## Document segment
□ □ □
Re: [PATCH bpf-next 1/3] perf: enable branch record for software events
From: Peter Zijlstra
Date: Wed Aug 25 2021 - 08:10:30 EST
On Mon, Aug 23, 2021 at 11:01:55PM -0700, Song Liu wrote:
> arch/x86/events/intel/core.c | 5 ++++-
> arch/x86/events/intel/lbr.c | 12 ++++++++++++
> arch/x86/events/perf_event.h | 2 ++
> include/linux/perf_event.h | 33 +++++++++++++++++++++++++++++++++
> kernel/events/core.c | 28 ++++++++++++++++++++++++++++
> 5 files changed, 79 insertions(+), 1 deletion(-)
No PowerPC support :/
> +void intel_pmu_snapshot_branch_stack(void)
> +{
> + struct cpu_hw_events *cpuc = this_cpu_ptr(&cpu_hw_events);
> +
> + intel_pmu_lbr_disable_all();
> + intel_pmu_lbr_read();
> + memcpy(this_cpu_ptr(&perf_branch_snapshot_entries), cpuc->lbr_entries,
> + sizeof(struct perf_branch_entry) * x86_pmu.lbr_nr);
> + *this_cpu_ptr(&perf_branch_snapshot_size) = x86_pmu.lbr_nr;
> + intel_pmu_lbr_enable_all(false);
> +}
Still has the layering violation and issues vs PMI.
> +#ifdef CONFIG_HAVE_STATIC_CALL
> +DECLARE_STATIC_CALL(perf_snapshot_branch_stack,
> + perf_default_snapshot_branch_stack);
> +#else
> +extern void (*perf_snapshot_branch_stack)(void);
> +#endif
That's weird, static call should work unconditionally, and fall back to
a regular function pointer exactly like you do here. Search for:
"Generic Implementation" in include/linux/static_call.h
> diff --git a/kernel/events/core.c b/kernel/events/core.c
> index 011cc5069b7ba..b42cc20451709 100644
> --- a/kernel/events/core.c
> +++ b/kernel/events/core.c
> +#ifdef CONFIG_HAVE_STATIC_CALL
> +DEFINE_STATIC_CALL(perf_snapshot_branch_stack,
> + perf_default_snapshot_branch_stack);
> +#else
> +void (*perf_snapshot_branch_stack)(void) = perf_default_snapshot_branch_stack;
> +#endif
Idem.
□ □ □
## Raw data
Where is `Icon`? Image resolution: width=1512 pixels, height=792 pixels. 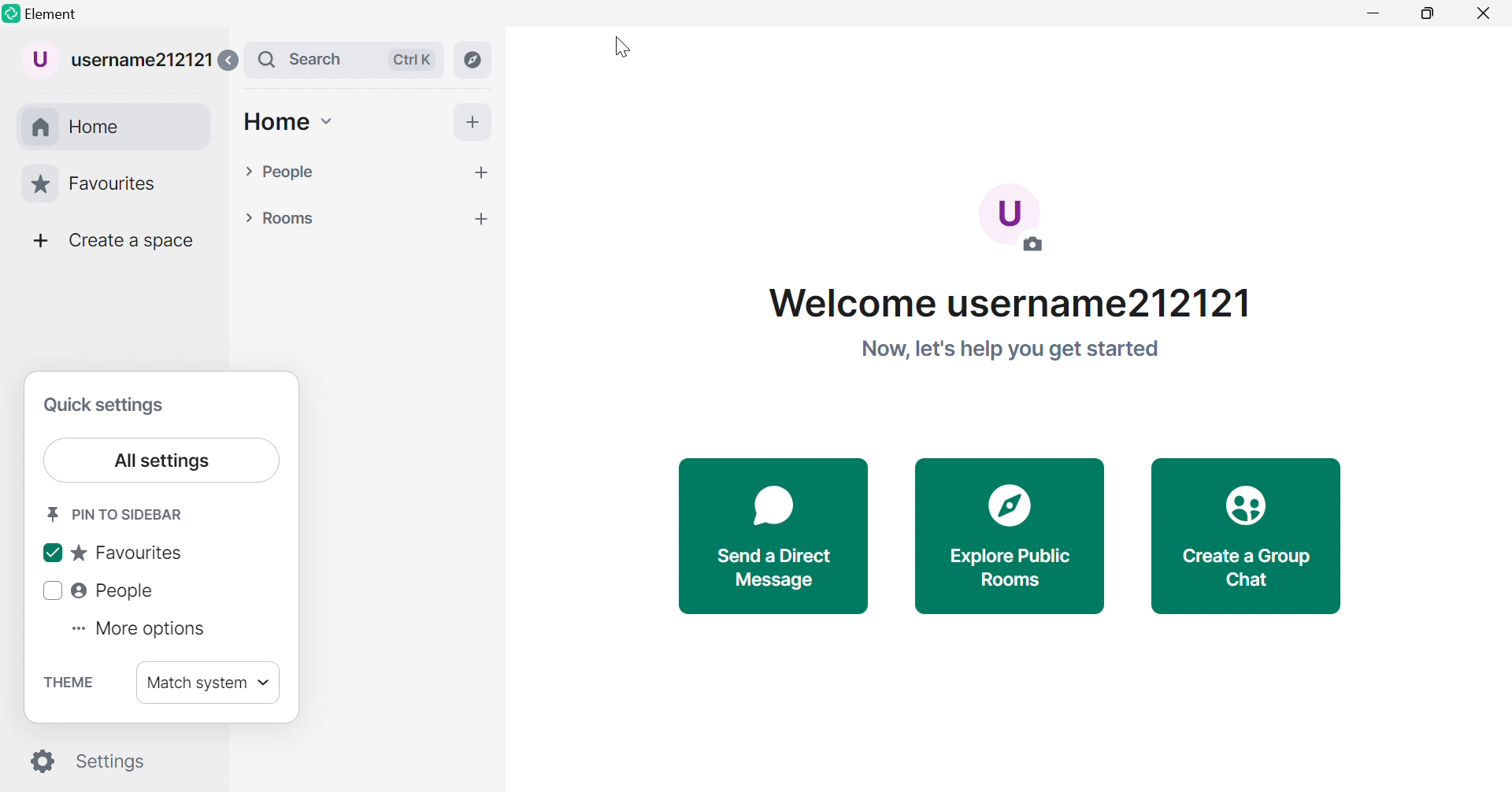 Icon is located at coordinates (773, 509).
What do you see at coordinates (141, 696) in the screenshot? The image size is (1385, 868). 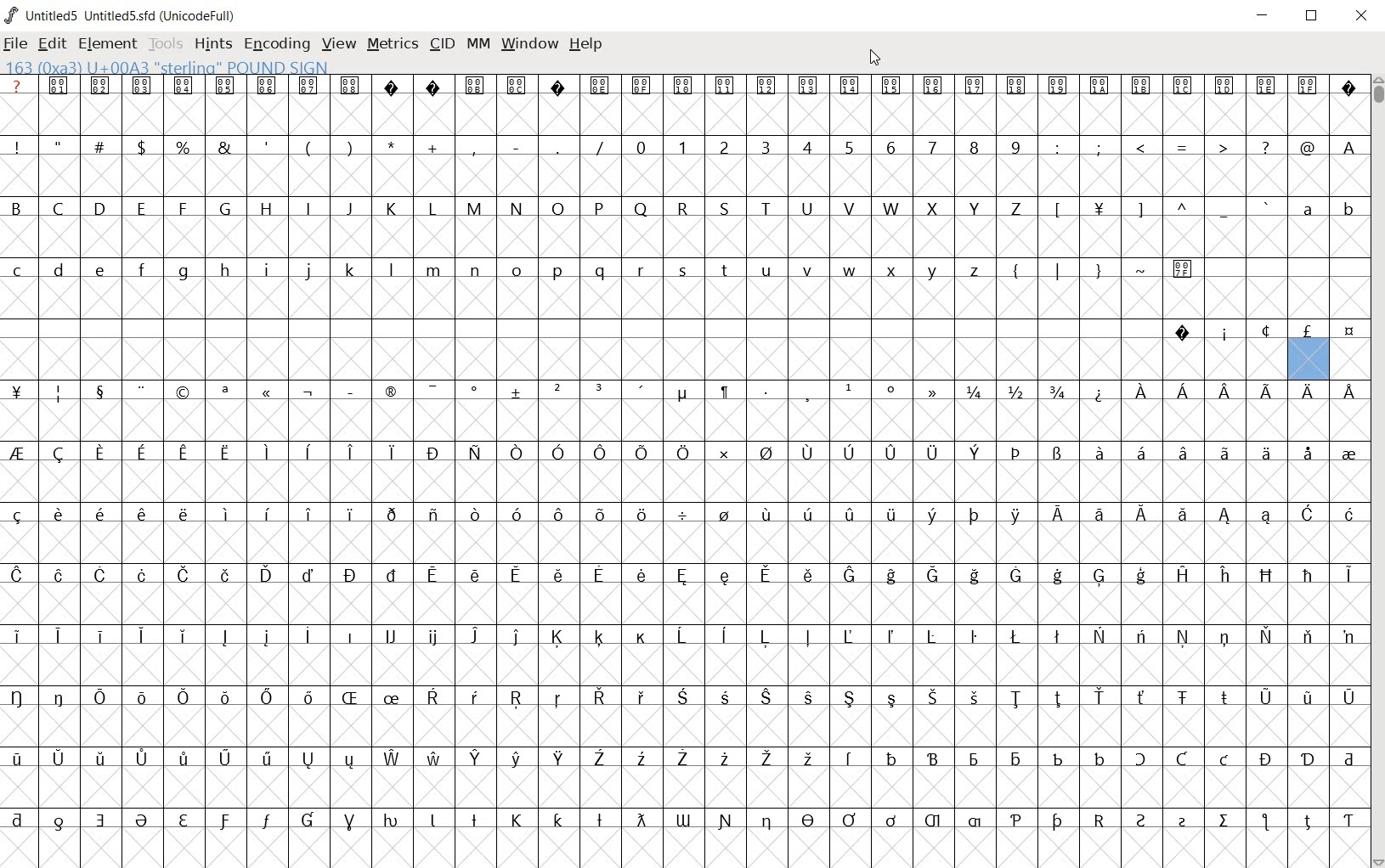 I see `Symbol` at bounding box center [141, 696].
□ □ □
## Exercise tasks
**a)** Copy the patch review from "Re: [PATCH bpf-next" to "insertions(+), 1 deletion(-)" without any changes.
**b)** Answer these questions about the patch review:
(i) How many insertions does the file summary report?
(ii) Which architecture does the reviewer say is not supported?
(iii) Which header file does the reviewer say to search for "Generic Implementation"?
Rely only on the patch review, not on the data.

## Results for the exercise
**a)**
Re: [PATCH bpf-next 1/3] perf: enable branch record for software events
From: Peter Zijlstra
Date: Wed Aug 25 2021 - 08:10:30 EST
On Mon, Aug 23, 2021 at 11:01:55PM -0700, Song Liu wrote:
> arch/x86/events/intel/core.c | 5 ++++-
> arch/x86/events/intel/lbr.c | 12 ++++++++++++
> arch/x86/events/perf_event.h | 2 ++
> include/linux/perf_event.h | 33 +++++++++++++++++++++++++++++++++
> kernel/events/core.c | 28 ++++++++++++++++++++++++++++
> 5 files changed, 79 insertions(+), 1 deletion(-)

**b)**
(i) 79 insertions.
(ii) PowerPC.
(iii) include/linux/static_call.h